I was five years old. It was my second day at my new school and the teacher was at the back of the classroom talking to two people. I was escorted through the hall and driven home. I was told to be a brave girl for my mummy. I don’t remember the following two years at all.
I didn’t attend the funeral, playing with my sister instead at a friend’s house. With hindsight I wish we had because there was occasionally some doubt in my child’s mind that he had died. I remember asking my mother if he had been taken by the Russians (this was the seventies) or had he decided to live with another family?
We were fortunate to have a close knit family and the RAF community rallied round. We seemed to have a house full of people much of the time but I dreaded the sound of their cars pulling away leaving the home empty to us three. Gradually the friends stopped coming and life resumed to some sort of normality.
No-one should underestimate what the death of a parent does to a child. I couldn’t articulate it and never cried but the grief was real in the house, an unspoken thing, the dread of people leaving and a heaviness descend sometimes when we were alone. It has hit me again now that I am a mother with children of a similar age. I look at how close they are to their father and feel sad for the little girl denied of all those hugs and all that love.

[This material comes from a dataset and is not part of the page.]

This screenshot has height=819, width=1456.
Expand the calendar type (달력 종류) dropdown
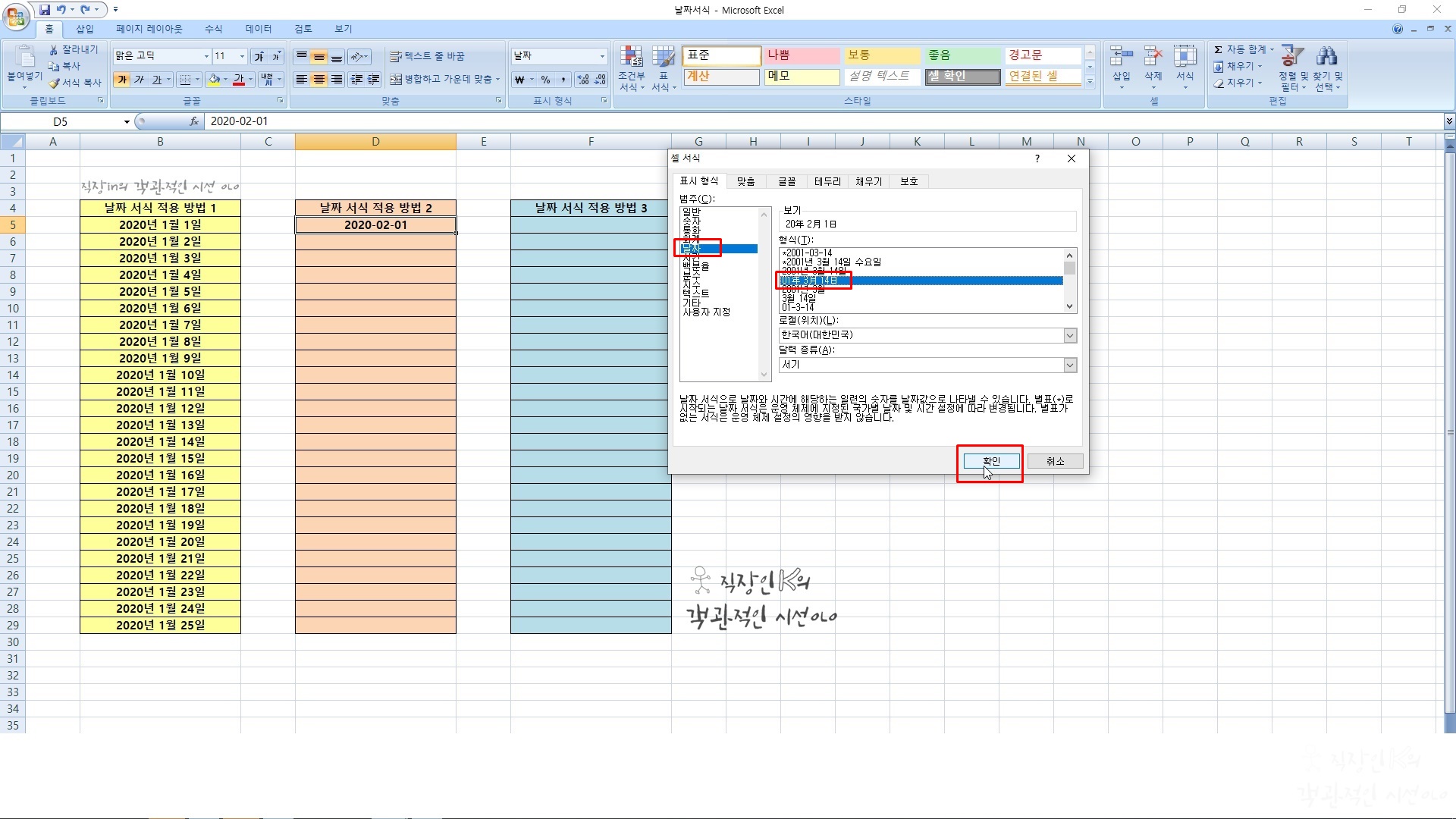[1069, 366]
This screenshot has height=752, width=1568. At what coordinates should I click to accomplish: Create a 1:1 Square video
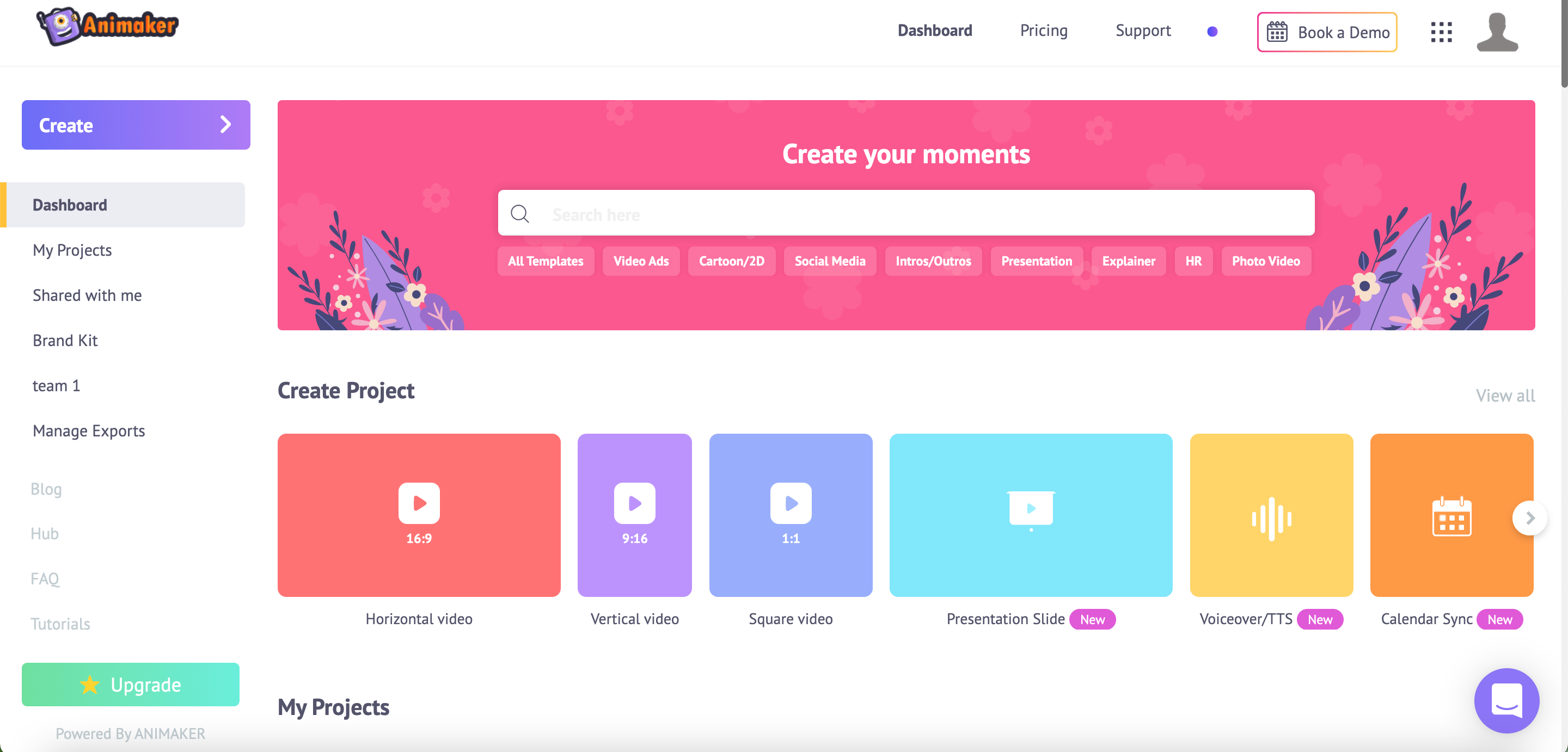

When someone dies in the family it’s not just the loss of that person but your whole world as you know it – your future is changed, your heritage wiped. You adjust, and move on but the loss is always there and I didn’t realise it at the time - a sense of rejection - which I believe should be looked out for and addressed by professionals for a child to move forward.
I am grateful for the few precious private memories of my father and a delightful tape he recorded of us singing nursery rhymes – these mementos are important to me and my sister confirming who he was and how he loved us.